Failure to merge the Brooklyn Federation of Jewish Charities with the Federation for the Support of Jewish Philanthropic Societies of New York City, which embraces Manhattan and the Bronx, was announced after a final joint meeting of committees representing the two organizations on Thursday night. A gift of one million dollars for Jewish charities of Greater New York was offered a year ago by Ralph Jonas, provided the two Federations would merge.
No statements were forthcoming from the members of the two committees explaining the reason for the failure of the merger. The committee members representing the New York Federation, whose president is Dudley D. Sicher, were former Justice Joseph M. Proskauer; Leo Arnstein, first vice-president of Mt. Sinai Hospital; Dr. Harry G. Friedman, chairman of the distribution committee of the New York Federation, and Felix M. Warburg, chairman of the board and first president of the New York Federation.
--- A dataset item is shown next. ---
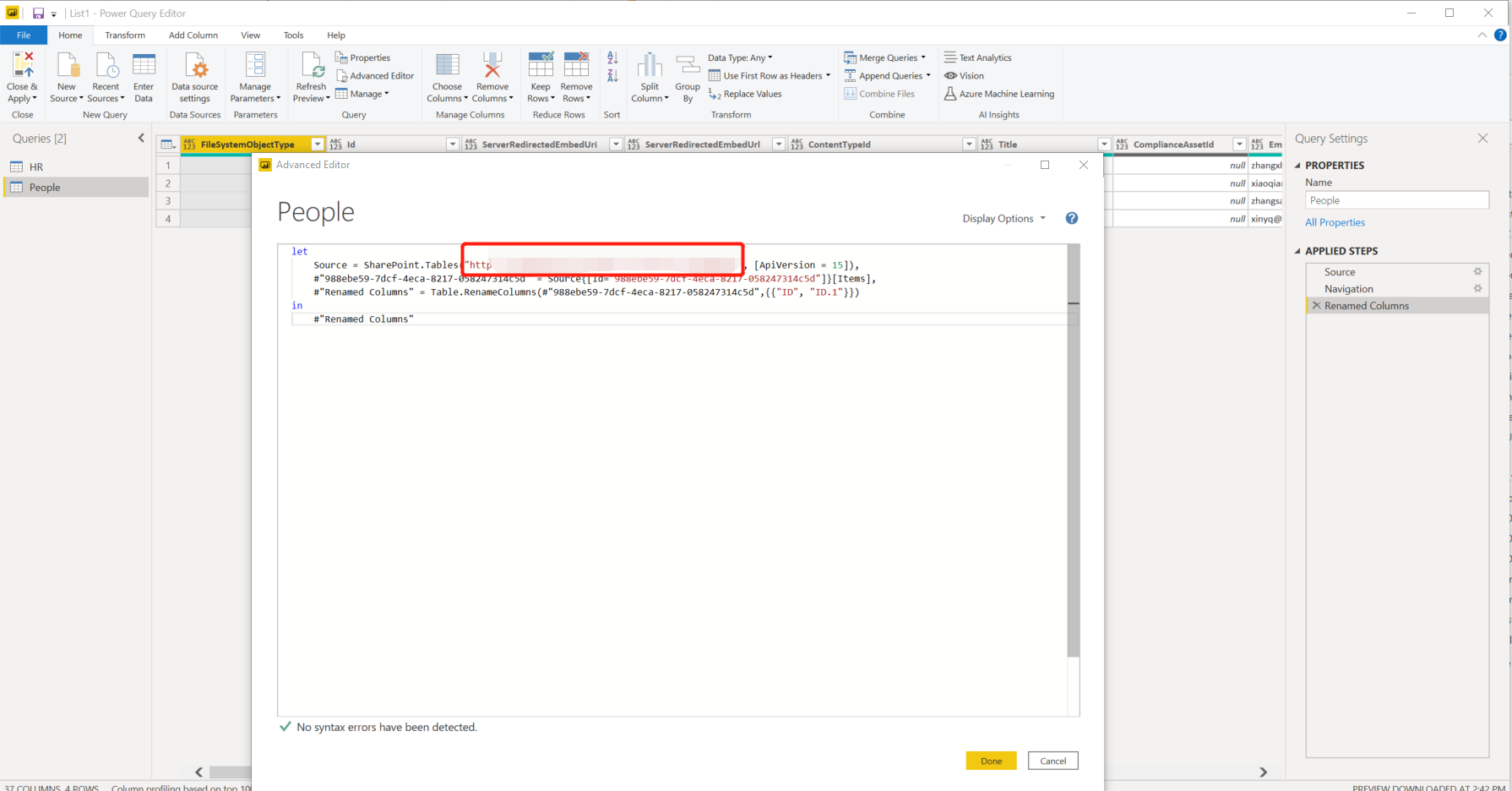Open the All Properties link
The height and width of the screenshot is (791, 1512).
point(1335,222)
The committee members representing the Brooklyn Federation, whose president is Nathan D. Shapiro, were Justice Edward Lazansky; Nathan S. Jonas, founder and first president of the Brooklyn Federation; Justice Mitchell May, former president of the Brooklyn Federation; Benjamin H. Namm, former president of the Brooklyn Federation, and Walter N. Rothschild, first vice-president of the Brooklyn Federation.
When the merger was voted by both bodies last December it was agreed that Brooklyn has as many Jews as Manhattan and the Bronx together, but that while the Brooklyn Federation had during the past year been able to raise only about three-quarters of a million dollars, the New York Federation had during the same period raised nearly five million dollars.
It was also pointed out that the merger was necessary because the Jewish working population had during the past few years moved to Brooklyn in large numbers, while most of the wealthy Jews who could contribute to their relief as well as their employment had remained outside of Brooklyn. It was also pointed out that many of the contributors in Manhattan and the Bronx were under the impression that Brooklyn was also included in the New York Federation appeals.